Era feito aquela gente honesta, boa e comovida, que tem, no fim da tarde, a sensação da missão cumprida. Eu tenho medo do cidadão de bem.
O cidadão de bem não gosta muito das minorias (são vagabundos e/ ou pervertidos), a não ser que ele se torne um, ao votar num candidato derrotado: aí ele se afirma injustiçado ante um governo autoritário e corrupto.
O cidadão de bem não faz caridade, nem aprova políticas sociais: quem não tem onde morar e passa fome deve torcer para um governante liberal diminuir a carga tributária e fomentar a economia; assim, em uns 5 anos talvez o pobre consiga um emprego e possa comer.
O cidadão de bem acha que bandido bom é bandido morto, que as ONGs só defendem os direitos humanos dos bandidos. Mas quando o filho vai preso por matar alguém em um racha, por tráfico de drogas ou por incendiar um índio, ele rapidamente "mexe os pauzinhos" para tirá-lo da cadeia.
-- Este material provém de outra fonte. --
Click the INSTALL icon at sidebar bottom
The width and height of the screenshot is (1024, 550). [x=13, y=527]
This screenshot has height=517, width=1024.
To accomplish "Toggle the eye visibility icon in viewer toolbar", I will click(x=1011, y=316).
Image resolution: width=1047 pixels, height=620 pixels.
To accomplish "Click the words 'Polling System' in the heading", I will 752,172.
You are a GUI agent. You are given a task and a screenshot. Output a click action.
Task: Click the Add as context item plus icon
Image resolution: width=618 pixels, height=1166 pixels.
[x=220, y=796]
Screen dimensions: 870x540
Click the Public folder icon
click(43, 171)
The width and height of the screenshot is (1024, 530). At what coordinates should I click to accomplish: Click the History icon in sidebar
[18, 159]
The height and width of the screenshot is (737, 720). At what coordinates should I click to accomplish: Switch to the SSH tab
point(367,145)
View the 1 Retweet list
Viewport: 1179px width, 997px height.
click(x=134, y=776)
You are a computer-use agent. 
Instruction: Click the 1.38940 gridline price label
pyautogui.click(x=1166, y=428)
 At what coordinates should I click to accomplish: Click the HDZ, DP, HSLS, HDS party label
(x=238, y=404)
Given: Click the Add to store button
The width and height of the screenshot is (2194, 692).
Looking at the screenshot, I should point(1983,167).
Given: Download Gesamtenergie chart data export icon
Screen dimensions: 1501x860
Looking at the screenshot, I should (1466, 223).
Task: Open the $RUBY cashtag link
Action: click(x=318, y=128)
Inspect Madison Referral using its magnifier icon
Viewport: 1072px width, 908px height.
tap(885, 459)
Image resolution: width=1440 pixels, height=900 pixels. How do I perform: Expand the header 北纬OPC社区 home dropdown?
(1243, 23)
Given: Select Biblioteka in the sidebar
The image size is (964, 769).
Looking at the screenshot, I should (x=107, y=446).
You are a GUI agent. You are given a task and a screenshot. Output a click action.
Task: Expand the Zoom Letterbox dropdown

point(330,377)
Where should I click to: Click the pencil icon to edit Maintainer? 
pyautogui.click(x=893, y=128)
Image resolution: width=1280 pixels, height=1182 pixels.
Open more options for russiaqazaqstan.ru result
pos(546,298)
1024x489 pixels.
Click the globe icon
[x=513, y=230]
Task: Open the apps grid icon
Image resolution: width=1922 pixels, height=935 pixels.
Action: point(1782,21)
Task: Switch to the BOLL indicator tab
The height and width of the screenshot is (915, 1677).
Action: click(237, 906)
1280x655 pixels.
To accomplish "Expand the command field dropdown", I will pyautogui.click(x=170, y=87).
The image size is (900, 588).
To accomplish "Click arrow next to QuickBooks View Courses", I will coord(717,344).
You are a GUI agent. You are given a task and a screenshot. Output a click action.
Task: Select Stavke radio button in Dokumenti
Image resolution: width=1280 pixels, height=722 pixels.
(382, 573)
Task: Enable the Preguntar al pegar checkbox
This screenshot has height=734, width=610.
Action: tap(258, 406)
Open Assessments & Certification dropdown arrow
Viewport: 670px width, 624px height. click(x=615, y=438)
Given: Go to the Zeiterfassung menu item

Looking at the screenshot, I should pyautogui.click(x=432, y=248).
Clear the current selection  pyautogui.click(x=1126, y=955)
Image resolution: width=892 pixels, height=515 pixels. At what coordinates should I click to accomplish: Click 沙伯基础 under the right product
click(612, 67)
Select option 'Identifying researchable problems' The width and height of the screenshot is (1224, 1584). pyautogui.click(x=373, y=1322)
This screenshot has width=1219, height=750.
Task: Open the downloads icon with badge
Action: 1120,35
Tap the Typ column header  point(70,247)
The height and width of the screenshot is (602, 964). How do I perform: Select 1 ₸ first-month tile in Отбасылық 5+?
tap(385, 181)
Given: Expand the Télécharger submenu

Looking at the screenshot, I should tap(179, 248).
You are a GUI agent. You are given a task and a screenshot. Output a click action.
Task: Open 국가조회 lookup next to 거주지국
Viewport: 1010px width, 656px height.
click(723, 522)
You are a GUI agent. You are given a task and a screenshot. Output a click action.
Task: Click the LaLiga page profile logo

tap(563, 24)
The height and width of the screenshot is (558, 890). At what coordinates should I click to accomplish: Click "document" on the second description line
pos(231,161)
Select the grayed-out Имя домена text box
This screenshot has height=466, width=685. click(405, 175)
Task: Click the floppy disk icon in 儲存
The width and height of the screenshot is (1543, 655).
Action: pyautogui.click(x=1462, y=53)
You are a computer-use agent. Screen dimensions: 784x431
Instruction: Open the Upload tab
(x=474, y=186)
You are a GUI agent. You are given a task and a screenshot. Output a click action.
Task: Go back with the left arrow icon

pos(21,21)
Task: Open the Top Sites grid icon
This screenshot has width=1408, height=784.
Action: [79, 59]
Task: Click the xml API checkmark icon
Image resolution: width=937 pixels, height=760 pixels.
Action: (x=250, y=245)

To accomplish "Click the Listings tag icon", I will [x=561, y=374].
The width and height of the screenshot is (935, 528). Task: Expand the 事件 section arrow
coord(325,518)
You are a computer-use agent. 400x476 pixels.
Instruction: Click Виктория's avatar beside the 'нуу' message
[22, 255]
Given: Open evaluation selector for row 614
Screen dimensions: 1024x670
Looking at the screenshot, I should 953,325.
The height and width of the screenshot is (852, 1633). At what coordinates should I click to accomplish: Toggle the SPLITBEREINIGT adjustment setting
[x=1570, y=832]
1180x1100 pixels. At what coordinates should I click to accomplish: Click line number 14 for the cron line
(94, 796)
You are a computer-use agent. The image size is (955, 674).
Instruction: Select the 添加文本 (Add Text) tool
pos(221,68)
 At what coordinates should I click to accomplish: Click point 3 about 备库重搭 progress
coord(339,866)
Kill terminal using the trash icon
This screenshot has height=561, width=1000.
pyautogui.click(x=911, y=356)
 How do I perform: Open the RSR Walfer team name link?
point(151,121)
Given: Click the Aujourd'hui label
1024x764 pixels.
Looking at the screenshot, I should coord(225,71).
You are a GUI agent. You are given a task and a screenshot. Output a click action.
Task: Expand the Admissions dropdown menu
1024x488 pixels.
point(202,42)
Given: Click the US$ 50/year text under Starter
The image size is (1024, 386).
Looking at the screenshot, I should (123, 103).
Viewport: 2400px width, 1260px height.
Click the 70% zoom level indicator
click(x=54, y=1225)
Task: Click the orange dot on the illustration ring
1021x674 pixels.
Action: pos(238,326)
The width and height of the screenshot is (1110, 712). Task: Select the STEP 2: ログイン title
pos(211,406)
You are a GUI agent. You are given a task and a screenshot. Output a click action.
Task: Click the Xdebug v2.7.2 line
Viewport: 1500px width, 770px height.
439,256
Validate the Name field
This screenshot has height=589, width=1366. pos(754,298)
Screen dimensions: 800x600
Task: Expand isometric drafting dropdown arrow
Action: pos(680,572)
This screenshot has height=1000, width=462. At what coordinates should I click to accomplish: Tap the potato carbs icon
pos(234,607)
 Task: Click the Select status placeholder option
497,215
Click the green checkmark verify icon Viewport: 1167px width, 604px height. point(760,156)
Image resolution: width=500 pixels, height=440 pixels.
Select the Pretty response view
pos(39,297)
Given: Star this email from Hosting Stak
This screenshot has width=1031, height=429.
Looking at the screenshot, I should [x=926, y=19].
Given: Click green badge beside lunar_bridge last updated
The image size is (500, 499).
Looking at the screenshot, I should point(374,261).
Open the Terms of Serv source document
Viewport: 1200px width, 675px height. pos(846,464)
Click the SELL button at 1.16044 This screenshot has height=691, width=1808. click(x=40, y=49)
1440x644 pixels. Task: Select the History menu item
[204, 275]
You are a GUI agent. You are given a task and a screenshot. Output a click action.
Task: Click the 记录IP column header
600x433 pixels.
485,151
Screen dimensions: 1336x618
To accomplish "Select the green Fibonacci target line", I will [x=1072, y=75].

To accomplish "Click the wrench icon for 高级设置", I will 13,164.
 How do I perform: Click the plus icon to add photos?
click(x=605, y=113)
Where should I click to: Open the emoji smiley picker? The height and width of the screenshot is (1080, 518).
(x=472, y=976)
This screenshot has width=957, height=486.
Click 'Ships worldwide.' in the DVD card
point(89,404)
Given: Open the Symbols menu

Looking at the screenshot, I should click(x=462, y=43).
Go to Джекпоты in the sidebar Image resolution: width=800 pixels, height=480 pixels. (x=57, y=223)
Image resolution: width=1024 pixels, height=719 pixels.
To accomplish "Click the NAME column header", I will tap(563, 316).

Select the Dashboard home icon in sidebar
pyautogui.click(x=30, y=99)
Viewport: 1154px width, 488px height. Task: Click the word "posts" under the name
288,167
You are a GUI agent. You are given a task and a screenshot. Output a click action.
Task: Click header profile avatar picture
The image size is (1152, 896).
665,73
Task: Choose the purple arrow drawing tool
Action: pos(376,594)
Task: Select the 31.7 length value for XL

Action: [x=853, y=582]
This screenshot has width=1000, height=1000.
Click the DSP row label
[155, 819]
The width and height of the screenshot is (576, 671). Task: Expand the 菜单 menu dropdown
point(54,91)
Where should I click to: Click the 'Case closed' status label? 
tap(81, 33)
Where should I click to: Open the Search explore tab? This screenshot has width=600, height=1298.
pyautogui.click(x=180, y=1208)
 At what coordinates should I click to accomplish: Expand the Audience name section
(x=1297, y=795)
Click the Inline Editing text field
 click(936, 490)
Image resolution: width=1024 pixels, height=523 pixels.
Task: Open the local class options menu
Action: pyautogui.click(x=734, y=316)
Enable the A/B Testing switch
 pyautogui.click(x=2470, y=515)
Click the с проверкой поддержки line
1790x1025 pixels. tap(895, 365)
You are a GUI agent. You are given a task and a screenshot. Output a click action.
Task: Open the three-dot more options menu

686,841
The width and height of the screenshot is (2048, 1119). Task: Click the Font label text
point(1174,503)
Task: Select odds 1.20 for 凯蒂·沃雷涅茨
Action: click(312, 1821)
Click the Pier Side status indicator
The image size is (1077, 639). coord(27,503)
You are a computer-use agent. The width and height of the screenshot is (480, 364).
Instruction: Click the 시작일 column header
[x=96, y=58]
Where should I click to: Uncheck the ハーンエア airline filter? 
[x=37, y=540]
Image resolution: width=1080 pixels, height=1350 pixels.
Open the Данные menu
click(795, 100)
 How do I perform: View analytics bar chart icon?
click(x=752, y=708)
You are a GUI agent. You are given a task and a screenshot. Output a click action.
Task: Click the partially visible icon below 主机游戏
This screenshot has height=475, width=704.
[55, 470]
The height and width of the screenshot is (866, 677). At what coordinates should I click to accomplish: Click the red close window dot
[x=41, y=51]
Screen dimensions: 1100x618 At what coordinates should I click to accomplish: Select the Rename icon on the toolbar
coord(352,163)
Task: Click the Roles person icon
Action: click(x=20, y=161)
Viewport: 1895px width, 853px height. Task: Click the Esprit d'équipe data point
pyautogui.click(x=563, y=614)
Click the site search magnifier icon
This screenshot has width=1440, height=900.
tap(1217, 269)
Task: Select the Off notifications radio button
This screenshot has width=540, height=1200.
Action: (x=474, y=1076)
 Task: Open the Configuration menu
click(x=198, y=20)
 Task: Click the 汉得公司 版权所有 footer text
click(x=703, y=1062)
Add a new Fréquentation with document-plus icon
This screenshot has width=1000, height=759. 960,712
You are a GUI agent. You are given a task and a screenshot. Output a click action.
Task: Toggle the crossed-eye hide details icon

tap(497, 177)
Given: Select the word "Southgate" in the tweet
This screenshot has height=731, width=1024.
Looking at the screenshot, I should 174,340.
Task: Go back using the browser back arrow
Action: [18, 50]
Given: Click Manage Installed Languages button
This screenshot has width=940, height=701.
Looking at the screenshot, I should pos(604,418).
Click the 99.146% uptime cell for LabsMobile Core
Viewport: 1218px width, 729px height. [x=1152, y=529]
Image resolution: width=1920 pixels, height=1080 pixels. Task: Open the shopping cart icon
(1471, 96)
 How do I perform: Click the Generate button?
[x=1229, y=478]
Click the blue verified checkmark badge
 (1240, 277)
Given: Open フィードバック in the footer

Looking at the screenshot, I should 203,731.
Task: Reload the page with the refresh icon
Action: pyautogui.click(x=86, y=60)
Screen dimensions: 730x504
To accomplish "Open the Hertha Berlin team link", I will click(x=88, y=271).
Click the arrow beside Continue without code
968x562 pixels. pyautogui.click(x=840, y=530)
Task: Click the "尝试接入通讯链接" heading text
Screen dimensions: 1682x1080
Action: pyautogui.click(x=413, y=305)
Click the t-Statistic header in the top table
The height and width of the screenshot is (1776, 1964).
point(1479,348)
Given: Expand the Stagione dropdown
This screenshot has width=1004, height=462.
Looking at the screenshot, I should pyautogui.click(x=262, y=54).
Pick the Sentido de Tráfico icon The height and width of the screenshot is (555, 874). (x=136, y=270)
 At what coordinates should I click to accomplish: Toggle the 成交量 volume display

O cidadão de bem faz loas à polícia truculenta (verdadeiros heróis contra a bandidagem), daquelas que chacina em penitenciárias, praças e bares periféricos, mas desacata de forma preconceituosa e tenta dar carteirada ("Você sabe com quem está falando?") quando tem problemas com a lei.
O cidadão de bem adora um militarismo, assiste à parada de 7 de setembro e sempre reclama da falta de dinheiro das Forças Armadas, mas "agiliza os contatos" para que o filho não preste o serviço militar obrigatório.
O cidadão de bem é defensor da ordem pública e da justiça, mas sempre tenta burlar tudo, seja furando filas, seja subornando fiscais quaisquer.
O cidadão de bem é democrata mas tem certa nostalgia da ditadura, "quando havia ordem"; cristão, defende a pena de morte e é contra o aborto (a não ser que sua filha adolescente fique grávida) e qualquer movimento popular (grevistas, ambientalistas, defensores de minorias, manifestantes em geral).
O cidadão de bem chama posseiros e até índios de vagabundos parasitas, mas usa o tal "direito à propriedade" para defender latifúndios.
O cidadão de bem vota em políticos com anel de doutor que empreendem grandes obras viárias (só para carros), constroem mais presídios que escolas, endurecem leis criminais e ignoram desigualdades sociais, usam força policial contra manifestações pacíficas e conduzem higienizações sociais, removendo os pobres do centro.
O cidadão de bem anda armado para se defender dos bandidos. E eventualmente, para lavar a honra com sangue, como um certo diretor de grande jornal.
Enfim, onde há injustiça, miséria, violência e morte, lá está o cidadão de bem. Mas deve ser coincidência.